Requirements.
Add 23 to every coordinate value in the answers and reproduce the lines starting at the one containing "appears [243, 477]" and ending at the one containing "negotiation", both included. Leave everything else in those lines unchanged, and return only those lines.

Dataset entries.
%%

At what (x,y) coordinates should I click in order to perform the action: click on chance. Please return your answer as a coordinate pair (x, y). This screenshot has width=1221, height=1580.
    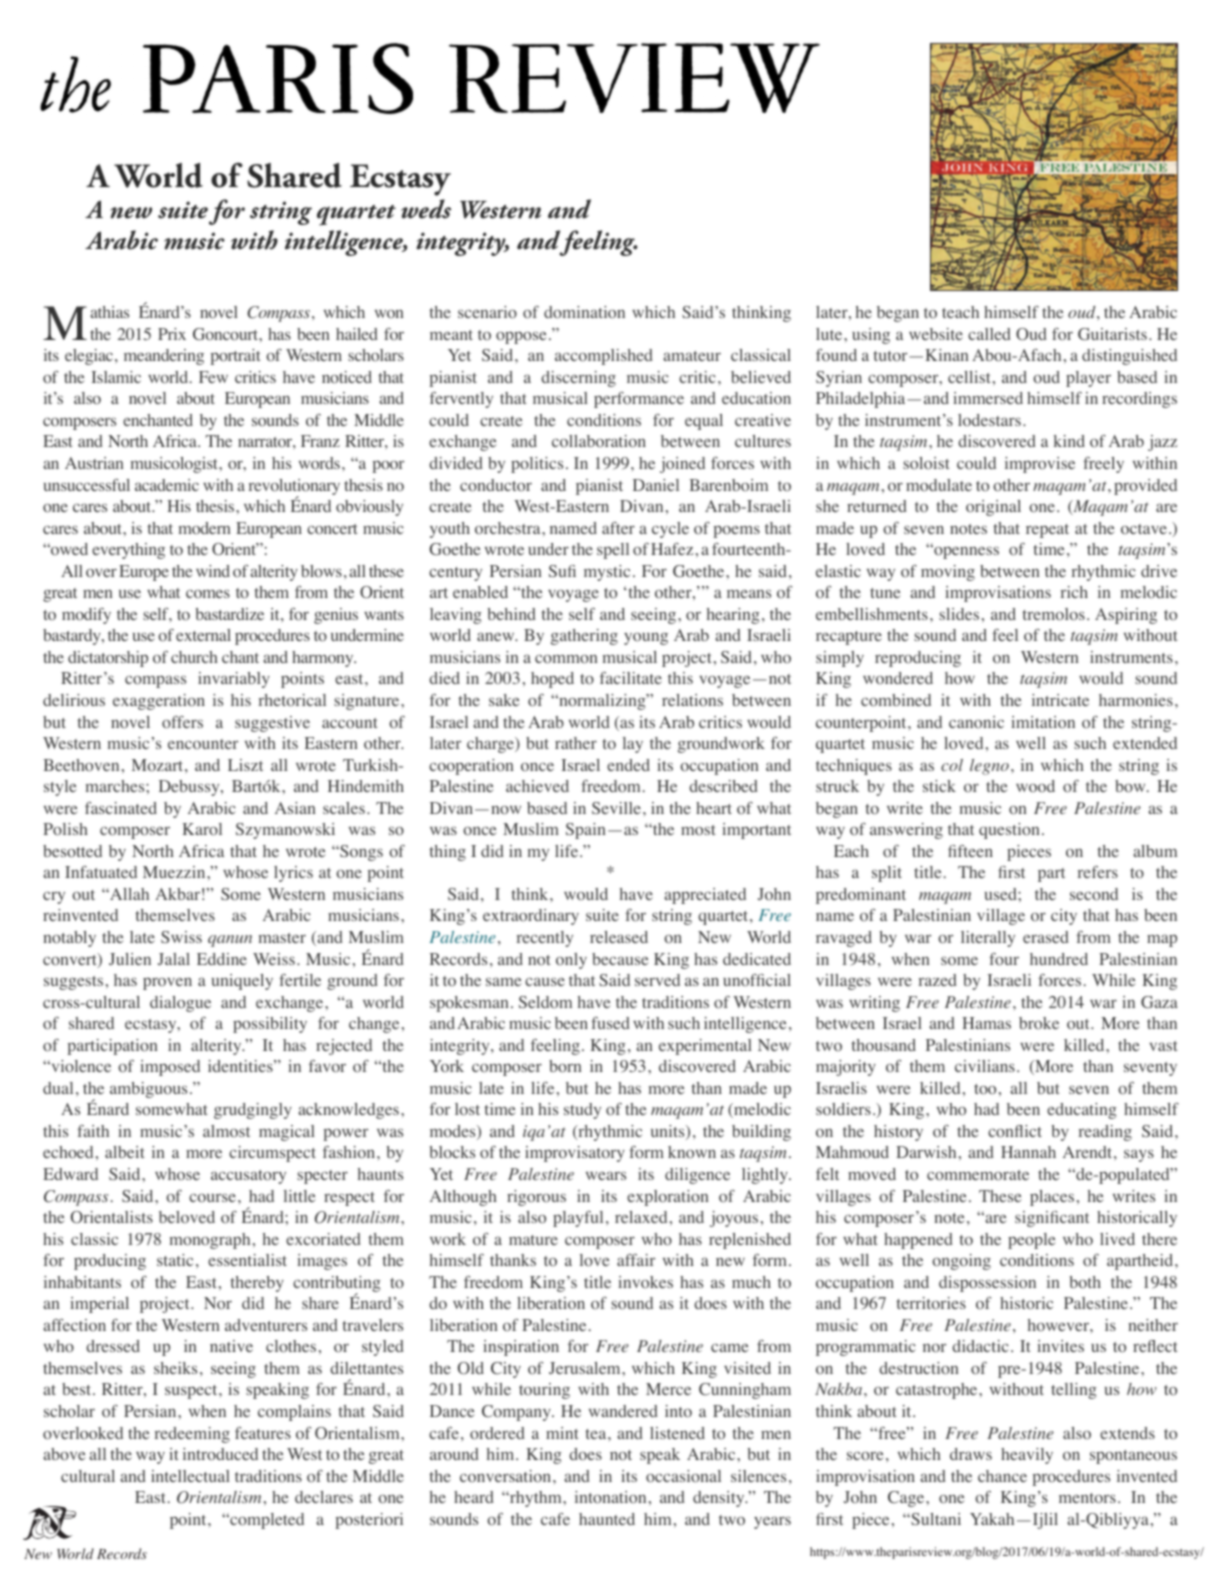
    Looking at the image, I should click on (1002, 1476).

%%
%%

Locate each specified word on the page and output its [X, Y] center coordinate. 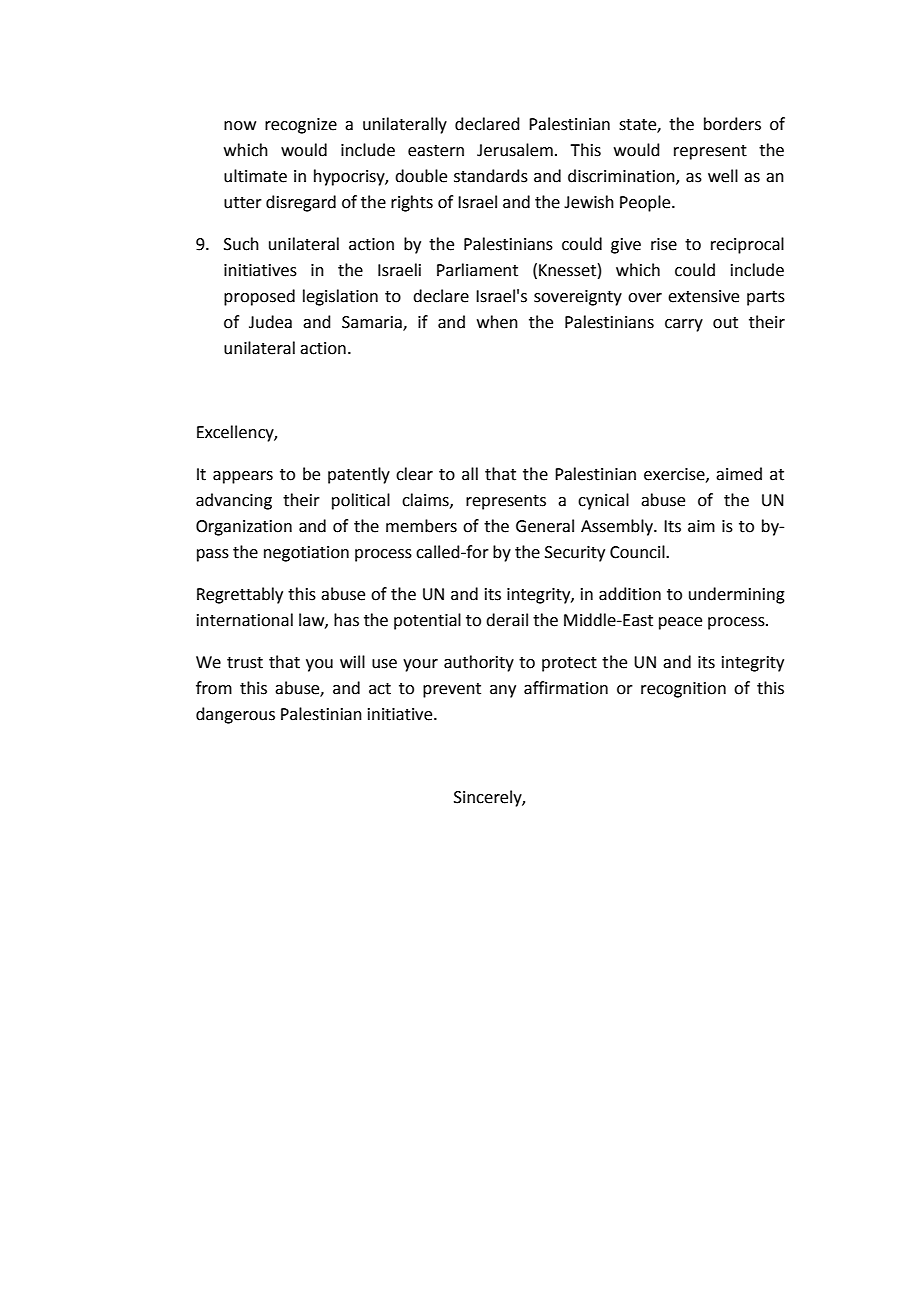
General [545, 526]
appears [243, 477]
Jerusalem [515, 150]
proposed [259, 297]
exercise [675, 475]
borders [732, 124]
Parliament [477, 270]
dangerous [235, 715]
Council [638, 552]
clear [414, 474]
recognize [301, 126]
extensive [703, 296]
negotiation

%%

Final result.
appears [266, 500]
Jerusalem [538, 173]
proposed [282, 320]
exercise [698, 498]
borders [755, 147]
Parliament [500, 293]
dangerous [258, 738]
Council [661, 575]
clear [437, 497]
recognize [324, 149]
extensive [726, 319]
negotiation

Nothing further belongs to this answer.